Closed duzx16 closed 1 year ago
Hi @duzx16 ! We are considering releasing more code --- currently, many of the scripts are formatted for running on ai2 clusters, so, may not be useful in raw form for public use. Do you have a sense of which pieces would be most helpful to release (e.g., alignment code, nsfw classifier, low-cost face "this image may contain a face" detector, or ...?)

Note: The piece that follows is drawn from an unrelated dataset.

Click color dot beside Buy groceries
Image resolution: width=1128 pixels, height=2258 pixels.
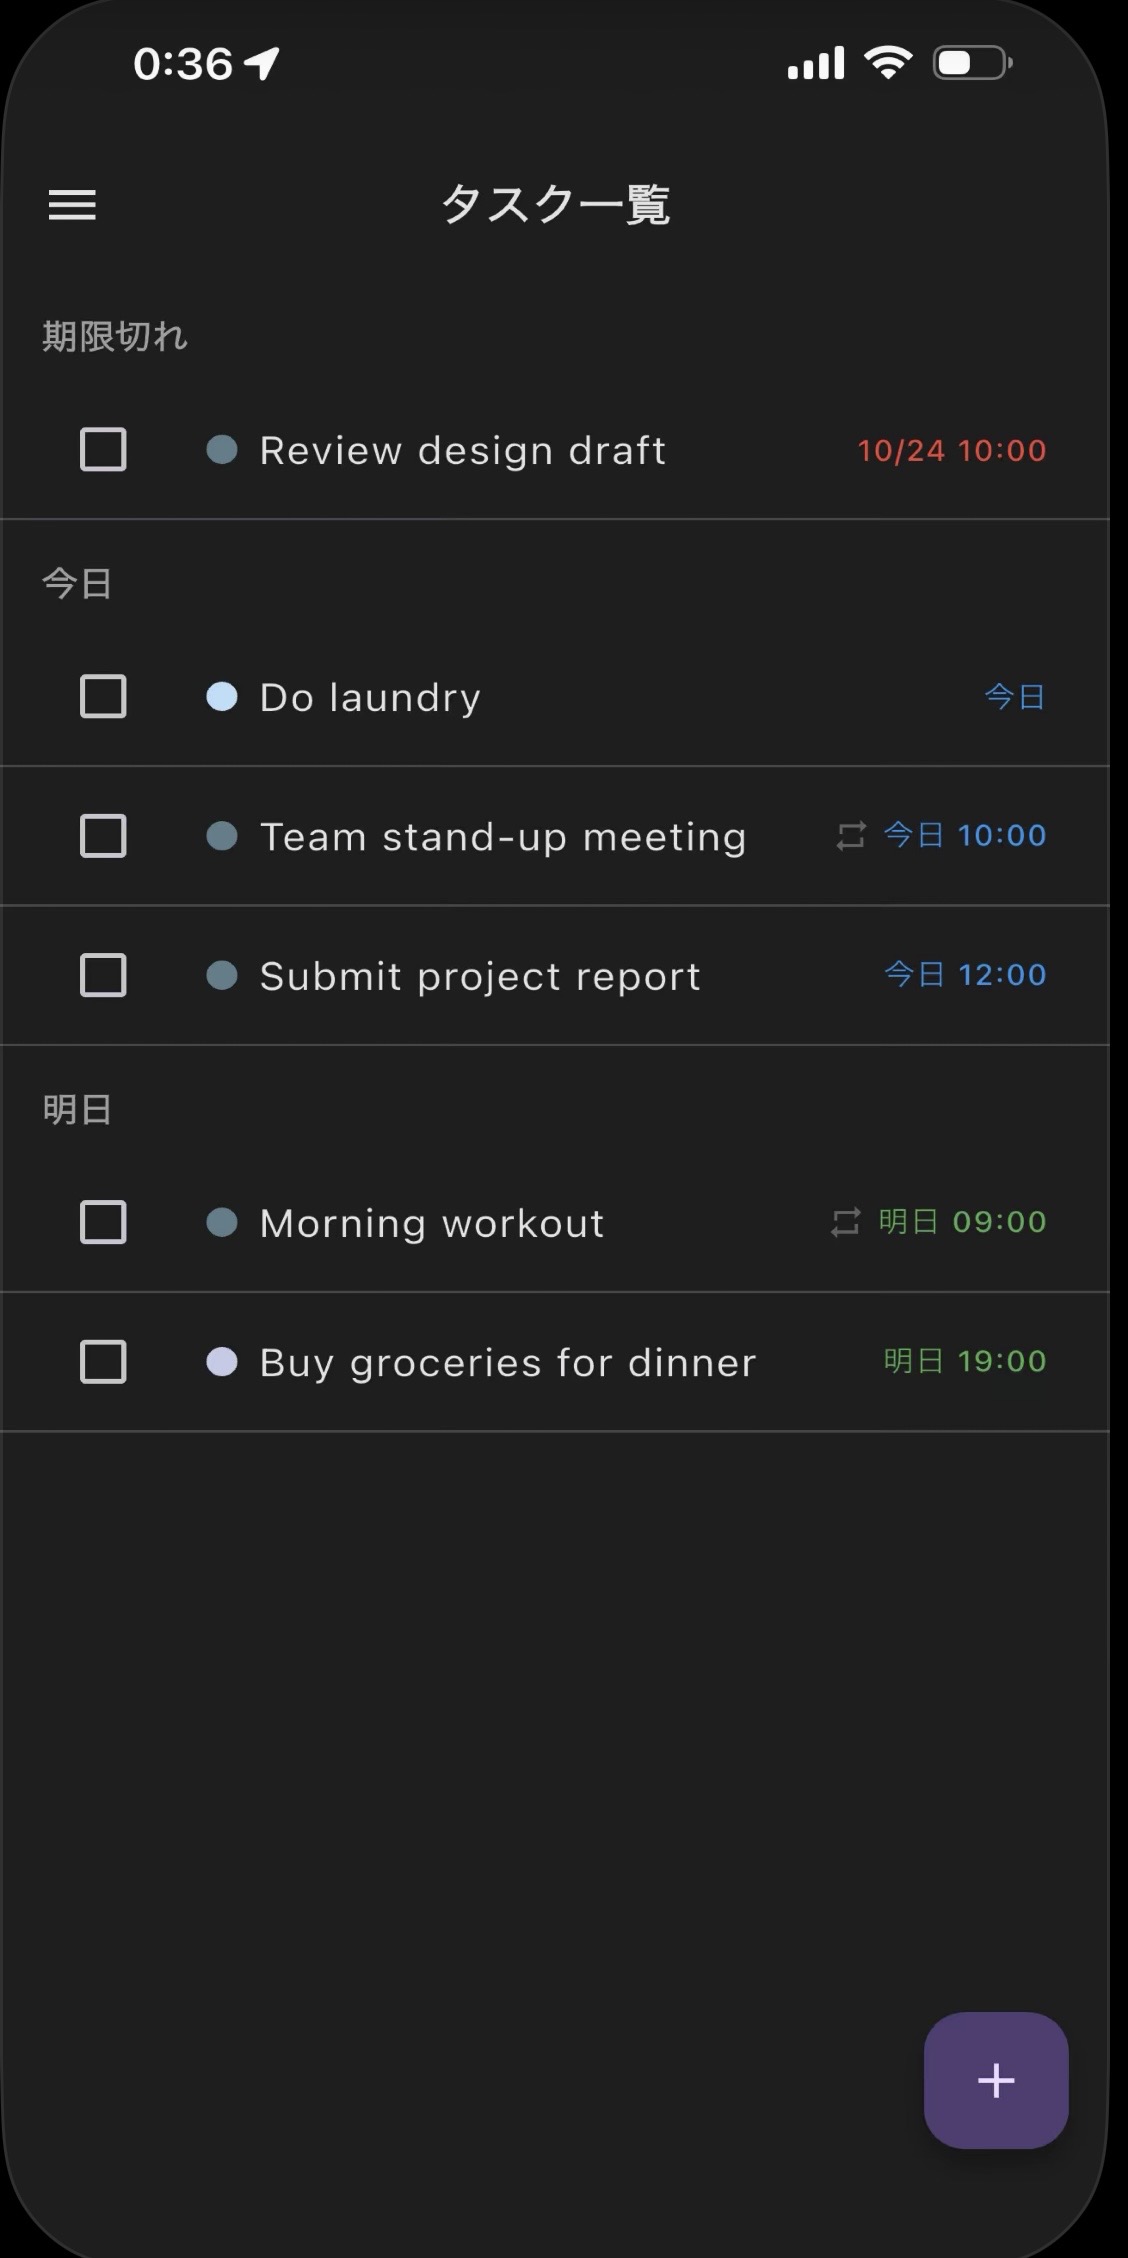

Hi @duzx16 ! We are considering releasing more code --- currently, many of the scripts are formatted for running on ai2 clusters, so, may not be useful in raw form for public use. Do you have a sense of which pieces would be most helpful to release (e.g., alignment code, nsfw classifier, low-cost face "this image may contain a face" detector, or ...?)
@jmhessel I think the deduplication and the nsfw classifier will be most useful since there are many details to reproduce. The nsfw classifier is also helpful in other scenarios. I am not sure whether it is open-sourced in the laion-5B paper.
Requirement for de-duplication code +1
+1
Sorry for the very delayed reply. The NSFW detector is the same as released in this library:
the deduplication, as mentioned in the writeup, is:
Hi @jmhessel , I am also interested in the data processing code. I was wondering if you have finally released it. Thanks! (I am also curious about your original C4 data processing code too). Thanks!
Hi @miguelusque ! Which preprocessing code were you specifically looking for? The NSFW detector and deduplication is linked above. I am planning to release the fast face detection code if you're waiting on that.
Hi @jmhessel , thank you for your swift reply.
I am actually interested in the full pipeline. I assume there is lang detection with a specific threshold, also the removal of documents with less than a certain number of sentences, also maybe the removal of sentences with less of a certain number of words. I also think that your sentences removal based on a list might also include some heuristic (remove if more than x words from that list are happening in a sentence/document).
The rationale behind my interest is because I have been involved in that kind of data preprocessing pipelines, and I am always keen of learning from other colleagues in the field.
Btw, congrats for the great work you are all doing.
Thank you for your great work. I am wondering whether you plan to release the data processing code. With the code released, people can process other datasets based on web pages beyond C4.